1 Department of Mathematics, Sahand University of Technology, P.O. Box: 51335-1996, Tabriz, Iran

2 Department of Computer Science and Mathematics, Lebanese American University, Beirut, Lebanon

3 Institute of Space Sciences, Magurele, Romania

10.22067/ijnao.2025.93568.1649

Abstract

This study presents a high-order numerical scheme for solving the generalized fractional-order Burgers-Huxley equation, a nonlinear evolutionary PDE combining integer-order spatial derivatives with temporal fractional derivatives. The model captures essential features of reaction-diffusion-convection systems and neural pulse propagation dynamics.
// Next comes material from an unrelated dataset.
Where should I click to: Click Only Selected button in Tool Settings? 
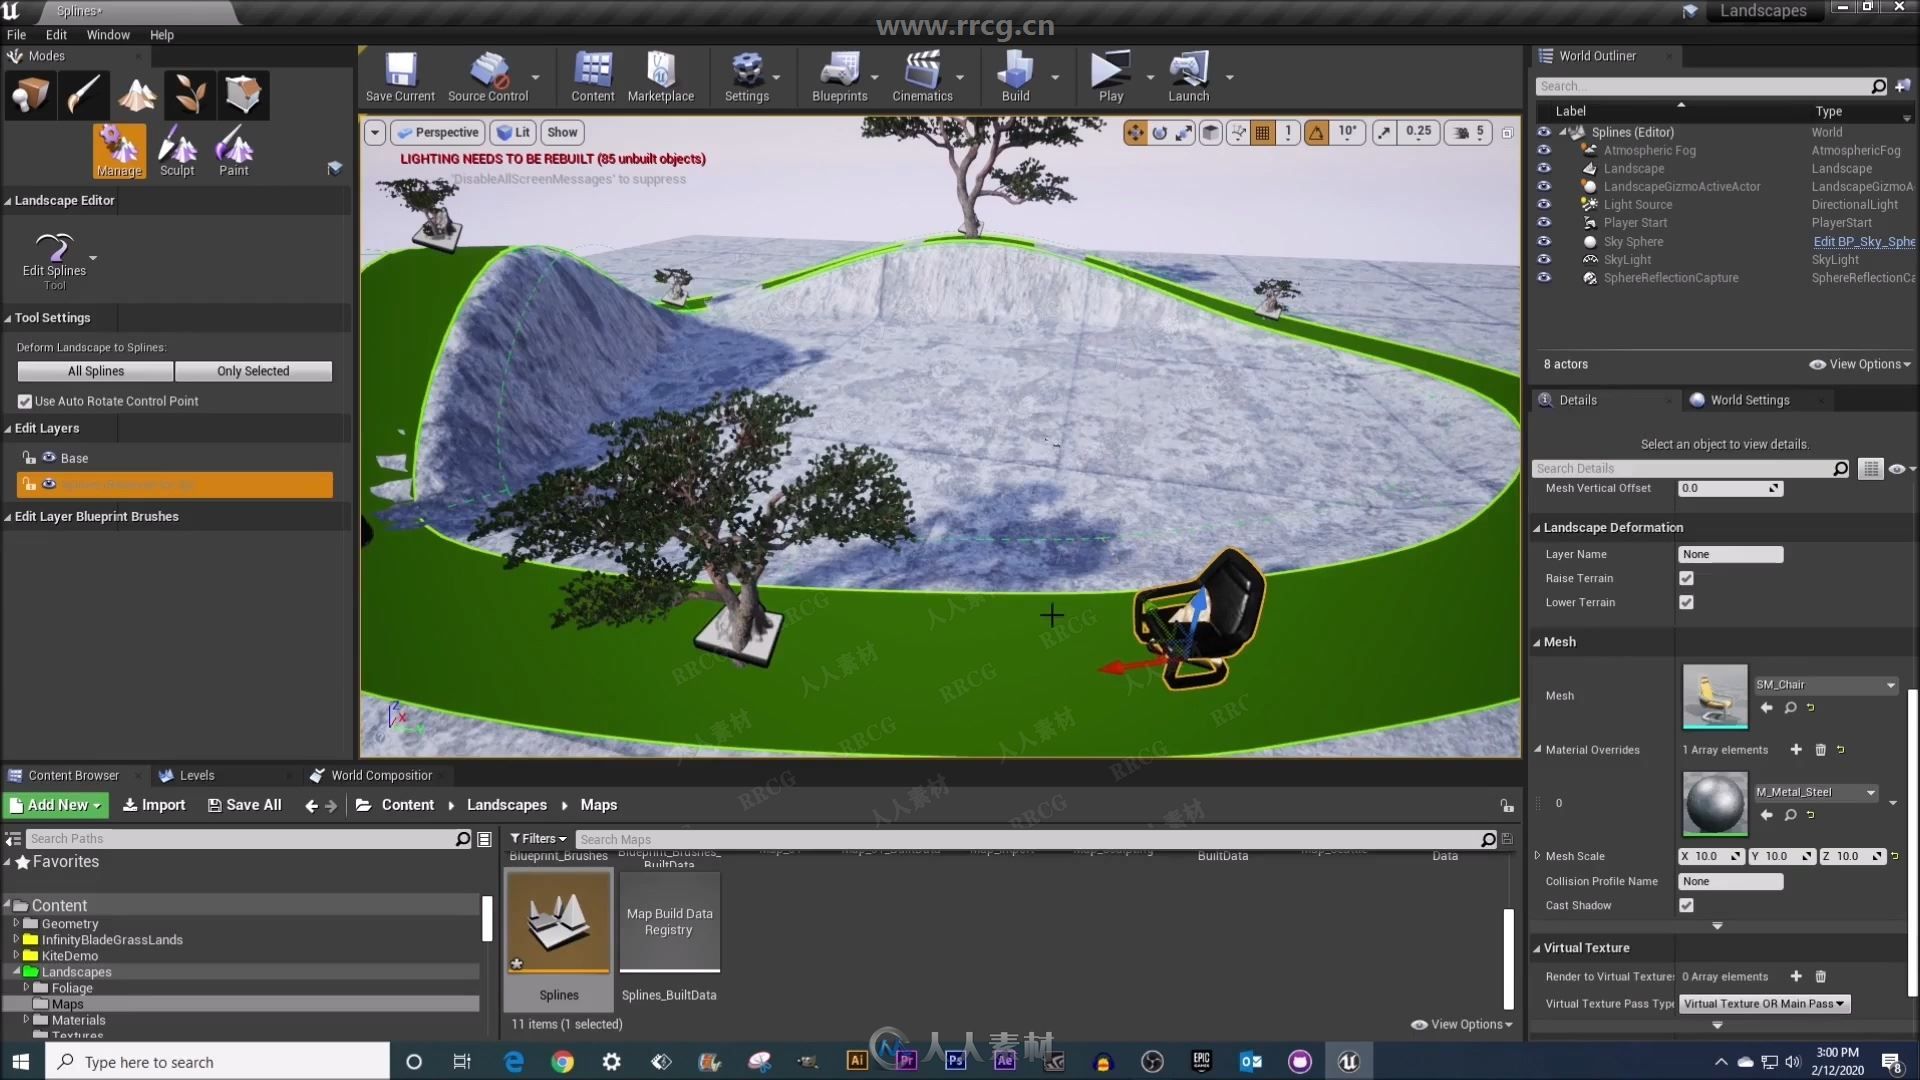pyautogui.click(x=253, y=371)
We develop a fourth-order compact finite difference method for spatial discretization coupled with a Grünwald-Letnikov approximation for the fractional time derivative. The resulting nonlinear system is solved using an efficient iterative algorithm. Rigorous analysis demonstrates that the proposed method is unconditionally stable and achieves $\mathcal{O}(\tau^3 + h^4)$ convergence, where $\tau$ and $h$ represent temporal and spatial step sizes, respectively. Numerical experiments confirm the theoretical results and illustrate the scheme's accuracy through multiple test cases, demonstrating its effectiveness in handling this class of fractional PDEs.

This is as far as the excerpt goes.